Comic-Con: TV's 6 Most Wanted Women
One's returning to TV, another is switching shows and they all have a lot to say about fight scenes, Twitter and going incognito at the annual convention.
THR: For many of you, these are new or recently renewed shows. Take us back to the moments before you got the official word. What were you feeling?
GELLAR: Oh, it's cruel. It's cruel. It's the worst process. You are literally standing by a phone and they really don't tell you until the night before, unless you are in New York. You are literally waiting, and you don't want to pack a suitcase. I think what they do is secretly have all of the flights reserved under all of the actors' names who they might pick up. I remember having to give all of our information ahead of time
ROBERTSON: It's so funny that they do it so late in the process.
Q: The CW, especially!
TORV: The casting as well. You get cast two, three days before you're about to shoot. And establishing a character at that point that you don't realize you could play for four years, it's like, my goodness!
GELLAR: I signed with Buffy the day before the first production meeting.
THR: At this stage, how involved are you in crafting the storylines for your characters?
GELLAR: I'm an executive producer on our show, and I've been with it since we created it. So I probably have a little bit more depth, but at the same time I don't bill myself as a writer.

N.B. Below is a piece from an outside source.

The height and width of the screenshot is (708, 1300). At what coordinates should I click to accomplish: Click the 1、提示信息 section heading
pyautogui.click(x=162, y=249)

MORRISON: With Once Upon a Time, it's been really nice. Eddy Kitsis and Adam Horowitz are the showrunners, and they're really inclusive and really collaborative, so it's been a lot of asking us what we think and how we feel. … When you sit down and talk with them about the show, it's like they've watched six years of it already. There's so much detail in how all these worlds cross over and how these fairy-tale characters exist … but in terms of all of the little details of who they really are, their pasts and how they react to things, they're very inclusive. It's so different for me because on House, it was very much like, "Here's what you do," and you just listen and do it. On Once Upon a Time, it's been sort of like: "Oh, you want to know what I want to wear? Here's some pictures I was thinking about …"
GELLAR: Does that mean you never get to wear the fairy-tale outfits?
MORRISON: Well, someday I think I will end up being in a fairy tale. … I am full-blooded fairy tale, but I've just lived in reality my whole life. I'm the child of Snow White and Prince Charming, I'll have you know.
Q: They had sex?
MORRISON: They got married!
GELLAR: It would be better if it were like Prince Charming and Aurora from Sleeping Beauty.
Q: Or Ariel from The Little Mermaid.
THR: What is the most personal piece that is infused into your characters?
STRAHOVSKI: The physical aspect. … I've always been a bit of a tomboy, so I think all of the action and stunts have always been a part of me. I love doing that stuff, and now my character has sort of evolved from being very comfortable in the spy world but not very comfortable with being a normal person with family and a boyfriend and stuff. She's evolved into a more natural human being and more easygoing in social situations. It's nice to be bringing that into it … to be more normal on the show but still being the spy.
ROBERTSON: The interesting thing with genre-specific TV is that the writers are really the people who you have to rely on. … It's strange because I have no idea what I'm saying on a regular basis, so it forces you to be more vocal with the writers and the creative process.
GELLAR: I'll teach you the trick to that.
ROBERTSON: Will you, please?
GELLAR: The truth is that in any of these worlds, whoever says it first makes up the name. No matter what it says in the script, you say it first and everybody else has to say it. … Even if it's not in your dialogue, work in the name of whatever the warlock is for that week.
ROBERTSON: I like it. I like it.
THR: What is the biggest challenge or frustration of working in the TV business, for you?
MORRISON: The hours on a drama are just nasty.
Q: I worked for a producer on my show who Sarah worked with on Buffy. It was like six months in, and I wanted to kill myself …
GELLAR: Ah, Buffy the Weekend Slayer. … The thing I'm grateful for is that I don't have to do the stunts anymore. In the Ringer pilot, I was the one who got knocked down. My entire stunt was getting knocked around. The producers and directors were so nervous; they wanted to use the stunt double and use pads.
Q: The physicality is so hard. It is the hardest thing you can do. Then you also get a 60-page script every nine days, and you're the lead and you're doing action. It's almost impossible. I nearly had a meltdown in the first season.
TORV: You can surely get hit in the head and go into a coma, can't you?
Q: Right? Or do that to myself.
STRAHOVSKI: I thought it was illegal when I first came here from Australia. … Long hours make it interesting. You have to do a fight scene at like 5 a.m.
GELLAR: And it's freezing. Your muscles are completely tightening up.
STRAHOVSKI: And you're wearing a little, short skimpy thing with high heels.
Q: I'm just like, "No." It's my favorite word. Do you want this to be real? You want me to go and really beat someone's ass? I can do it in a real way, but I'm not going to do it in a skirt.
GELLAR: You also have accidents. That's how it happens: You're tired and you know you're kicking someone, and you actually make contact because you're exhausted or you're not taking the proper safety precautions.